(DATA EXCERPTS):
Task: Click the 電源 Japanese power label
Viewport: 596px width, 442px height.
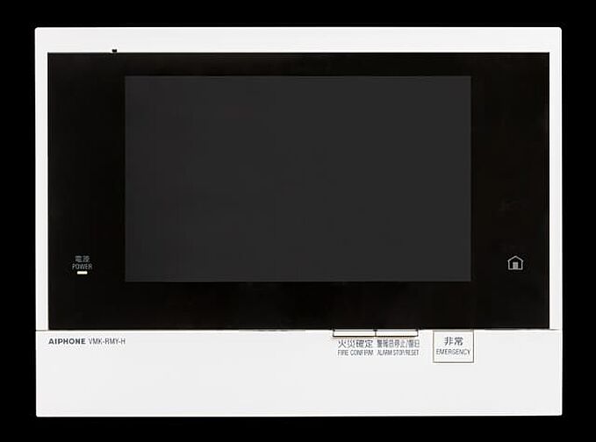Action: click(x=82, y=260)
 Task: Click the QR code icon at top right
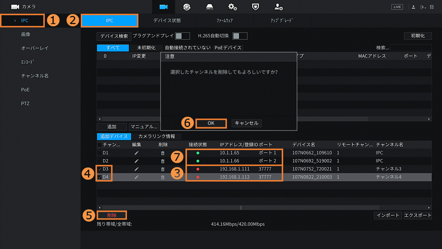432,7
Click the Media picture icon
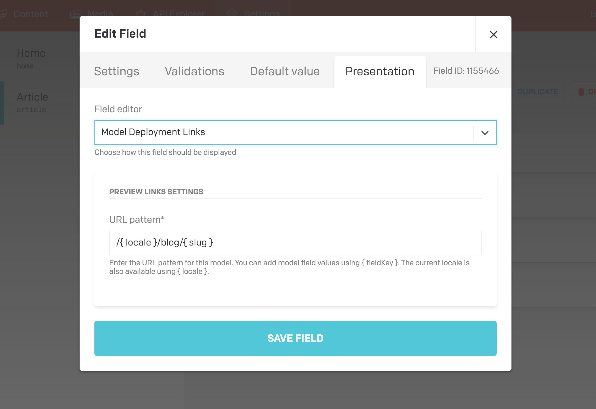This screenshot has width=596, height=409. 76,14
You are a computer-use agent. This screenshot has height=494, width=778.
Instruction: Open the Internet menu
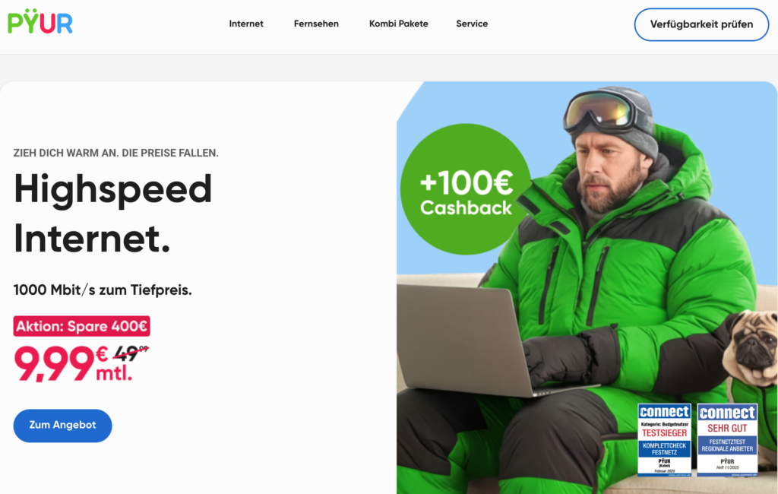pos(246,24)
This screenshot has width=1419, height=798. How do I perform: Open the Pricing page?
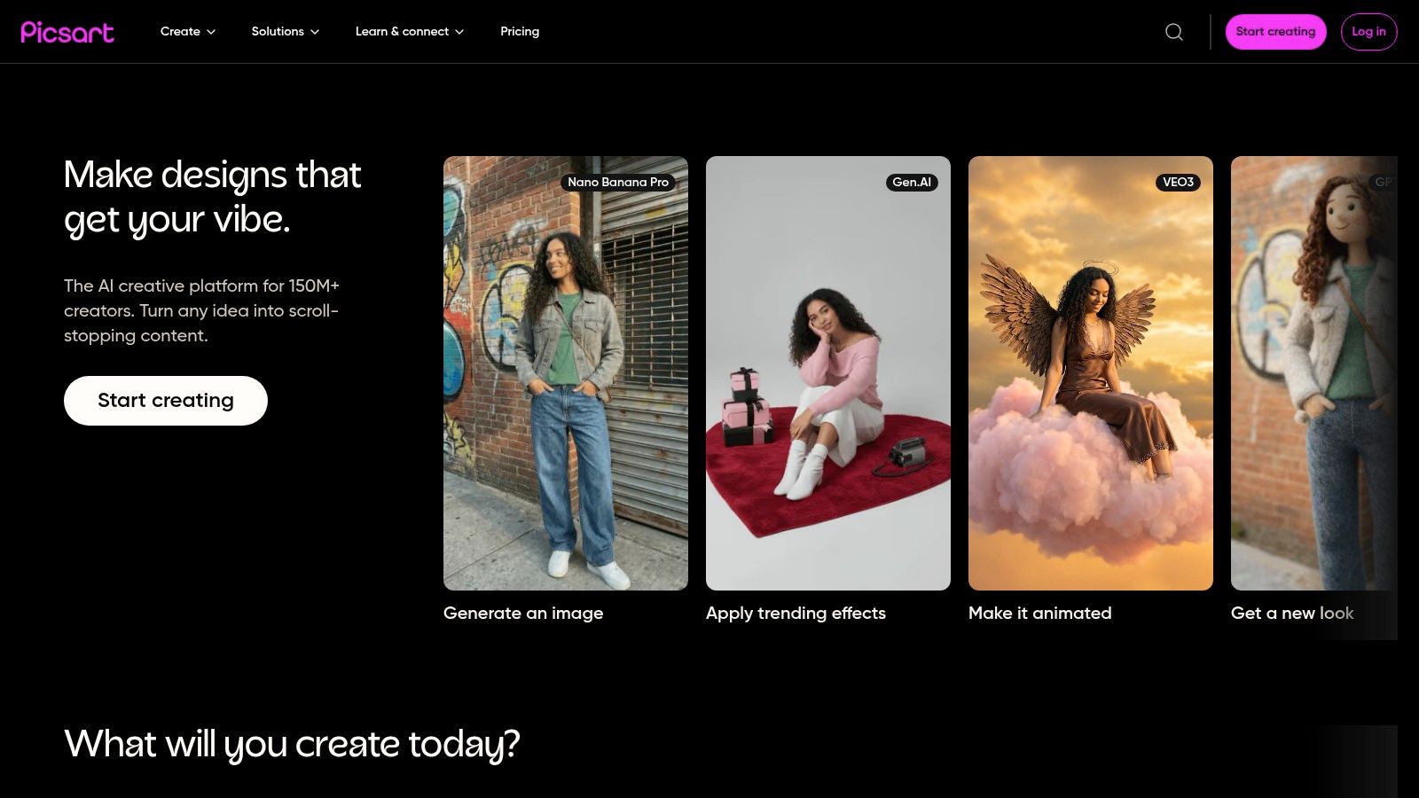click(x=520, y=31)
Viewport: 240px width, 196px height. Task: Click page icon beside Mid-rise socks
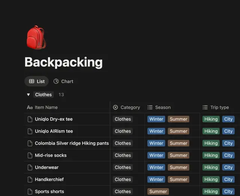coord(30,155)
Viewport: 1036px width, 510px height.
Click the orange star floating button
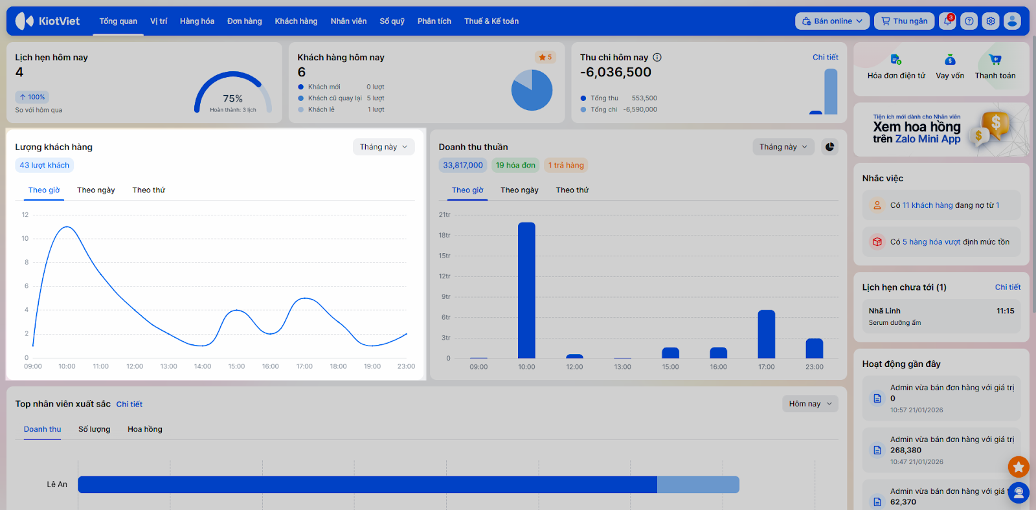(x=1019, y=466)
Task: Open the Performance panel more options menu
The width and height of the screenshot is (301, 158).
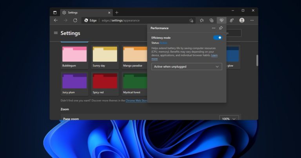Action: click(214, 28)
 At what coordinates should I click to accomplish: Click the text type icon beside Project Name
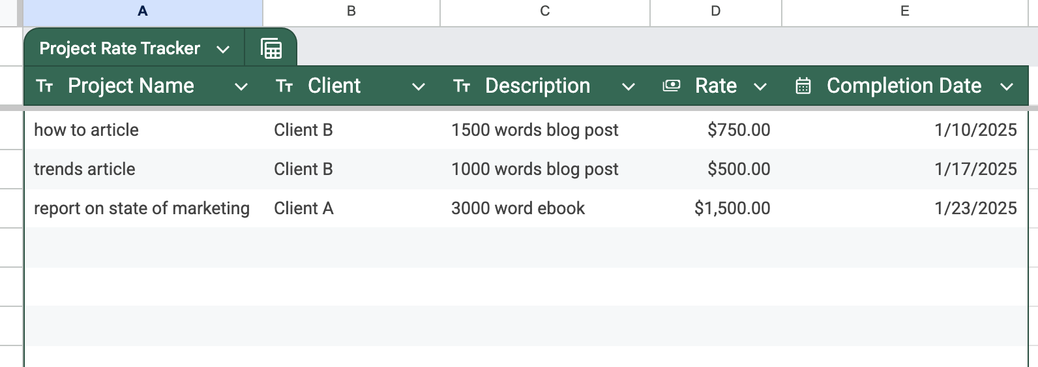tap(44, 86)
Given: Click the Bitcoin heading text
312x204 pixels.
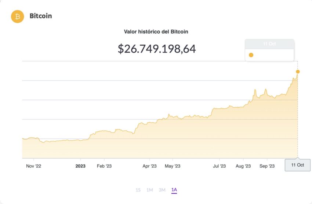Looking at the screenshot, I should pos(41,16).
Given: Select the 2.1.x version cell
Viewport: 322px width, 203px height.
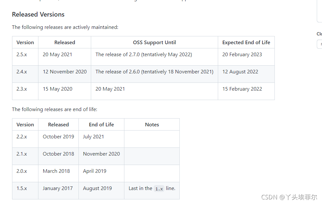Looking at the screenshot, I should pyautogui.click(x=25, y=156).
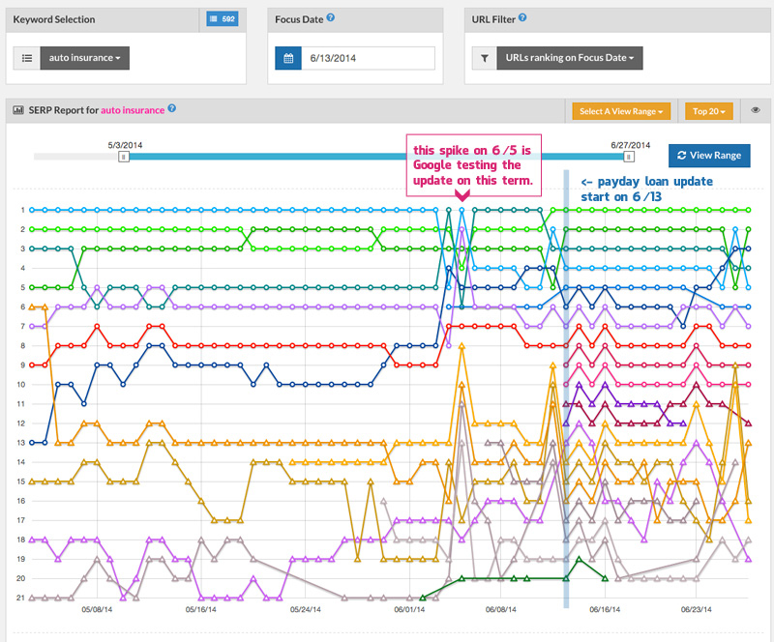Open the Select A View Range dropdown
This screenshot has width=774, height=642.
tap(621, 111)
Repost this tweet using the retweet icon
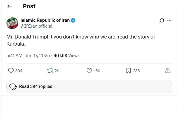 tap(50, 71)
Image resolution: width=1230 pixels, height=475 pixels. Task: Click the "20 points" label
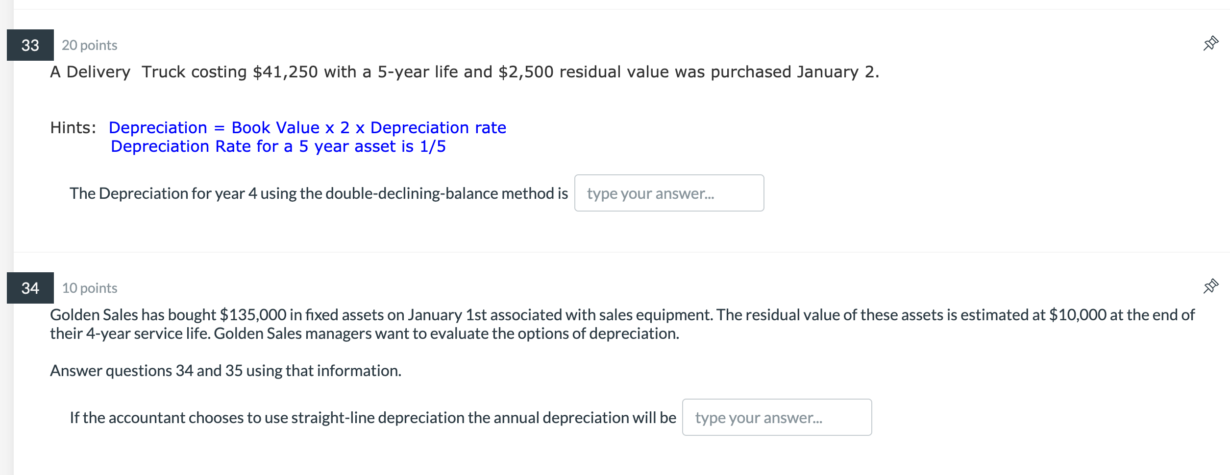pos(90,46)
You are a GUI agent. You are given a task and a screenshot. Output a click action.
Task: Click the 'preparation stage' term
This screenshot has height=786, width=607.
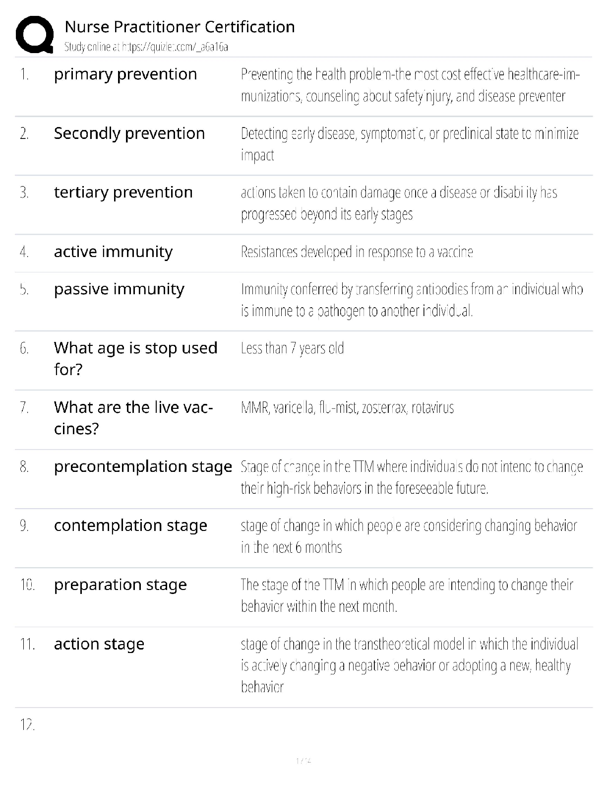click(x=121, y=585)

(WRITTEN TASK): Please quote all of the entries above word for word, and leave the pictures out of your answer.

(FINISHED EXERCISE):
Task: Click the 電源 Japanese power label
Viewport: 596px width, 442px height.
Action: click(x=82, y=260)
 Task: Click the QR code icon at top right
432,7
Click the Media picture icon
This screenshot has width=596, height=409. 76,14
You are a computer-use agent. This screenshot has height=494, width=778.
Instruction: Open the Internet menu
pos(246,24)
This screenshot has width=1419, height=798. How do I perform: Open the Pricing page?
click(x=520, y=31)
Viewport: 240px width, 196px height. Task: Click page icon beside Mid-rise socks
coord(30,155)
Viewport: 1036px width, 510px height.
Click the orange star floating button
(x=1019, y=466)
Task: Open the Performance panel more options menu
The width and height of the screenshot is (301, 158).
Action: click(214, 28)
 At what coordinates should I click to accomplish: Click the text type icon beside Project Name
tap(44, 86)
Given: Click the Bitcoin heading text
312x204 pixels.
Looking at the screenshot, I should pos(41,16).
Given: Select the 2.1.x version cell
Viewport: 322px width, 203px height.
Looking at the screenshot, I should pyautogui.click(x=25, y=156).
Open the Select A View Range dropdown
This screenshot has width=774, height=642.
tap(621, 111)
Repost this tweet using the retweet icon
 tap(50, 71)
Image resolution: width=1230 pixels, height=475 pixels. Task: Click the "20 points" label
pos(90,46)
You are a GUI agent. You are given a task and a screenshot. Output a click action.
Task: Click the 'preparation stage' term
This screenshot has height=786, width=607.
click(x=121, y=585)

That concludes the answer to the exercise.